- [WHAT THE TASK REQUIRES] Reproduce the records below exactly, but leave their pictures out of the copy.

- [THE INPUT]
++++++

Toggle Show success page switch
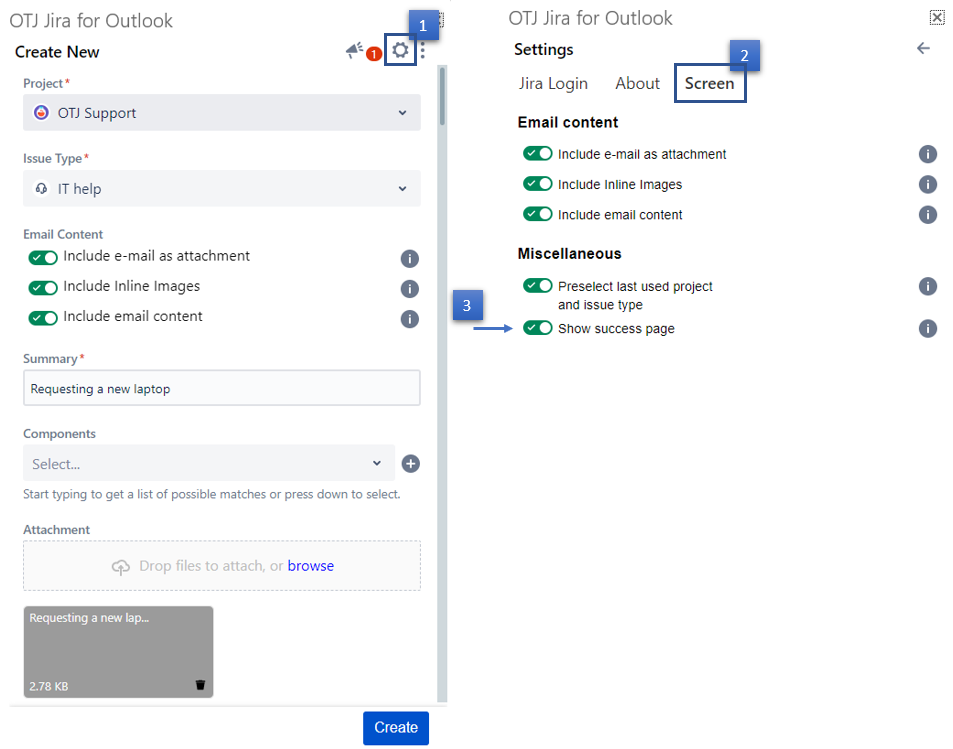Screen dimensions: 953x749 tap(538, 328)
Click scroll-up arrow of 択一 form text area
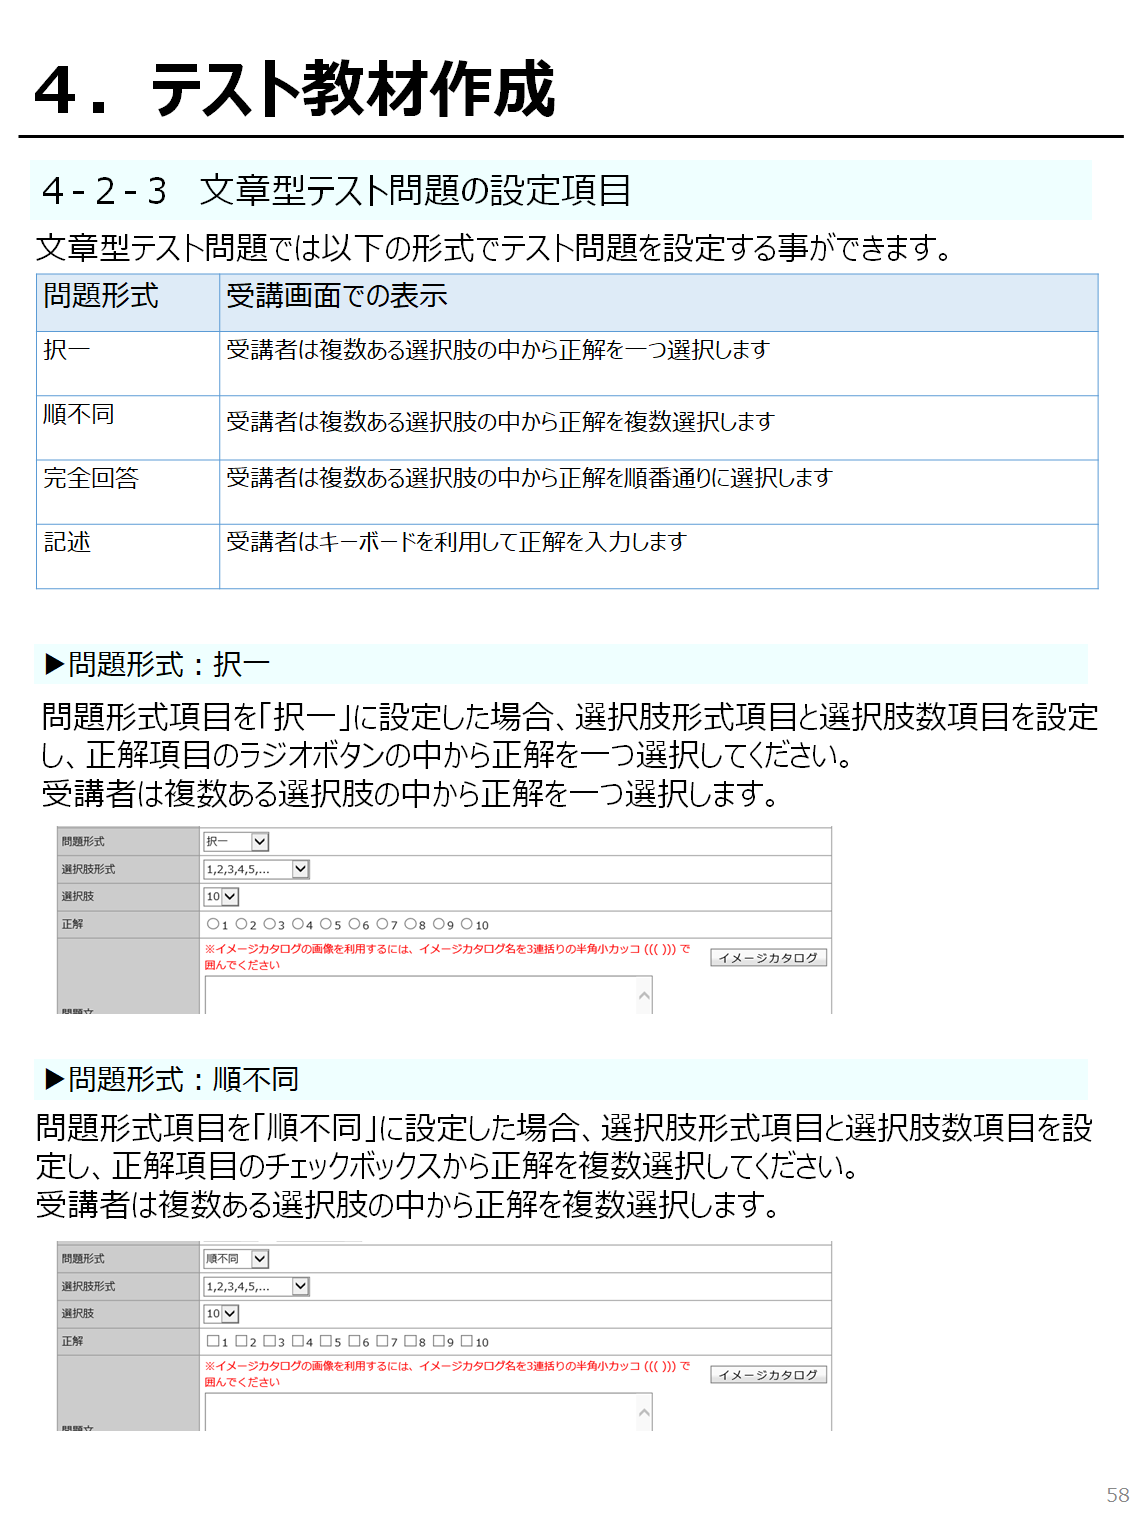This screenshot has width=1138, height=1517. (x=644, y=995)
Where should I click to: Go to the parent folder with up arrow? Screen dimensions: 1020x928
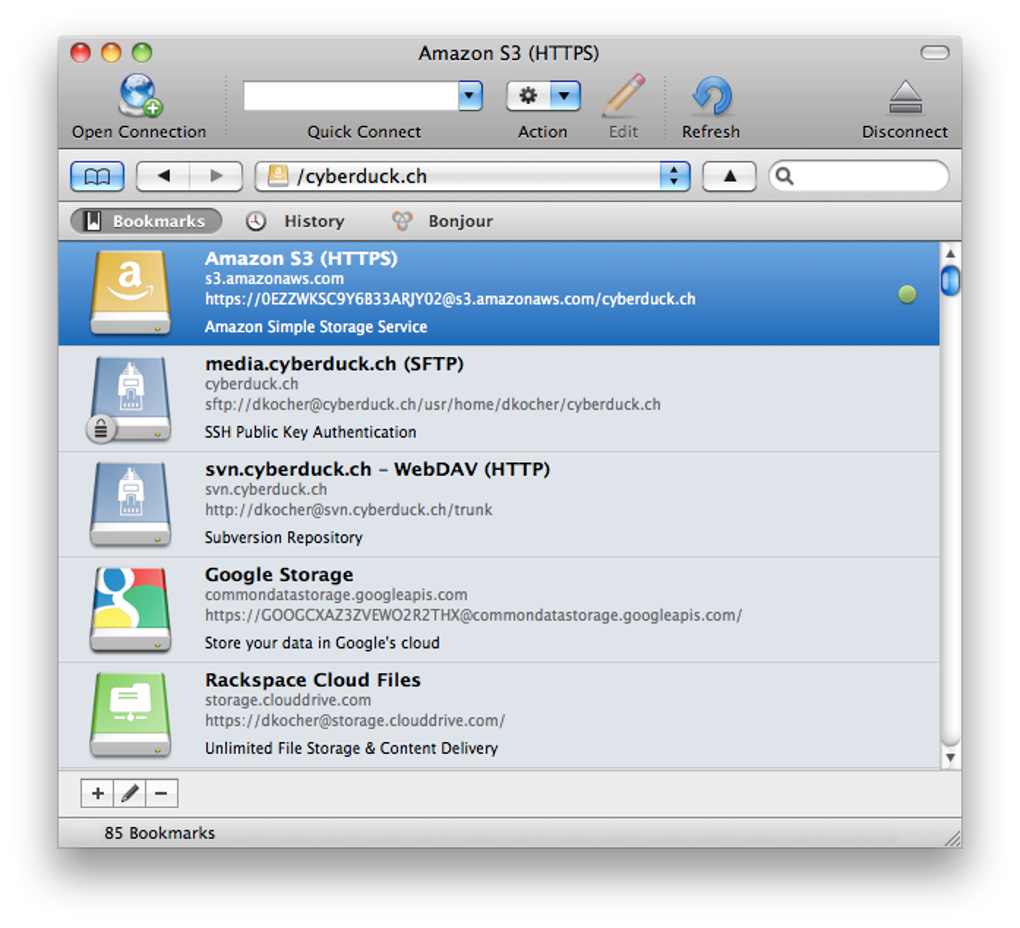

++++++

- [RESULT OF THE EXERCISE]
Toggle Show success page switch
Screen dimensions: 953x749 tap(538, 328)
Click scroll-up arrow of 択一 form text area
This screenshot has width=1138, height=1517. (x=644, y=995)
Where should I click to: Go to the parent folder with up arrow? Screen dimensions: 1020x928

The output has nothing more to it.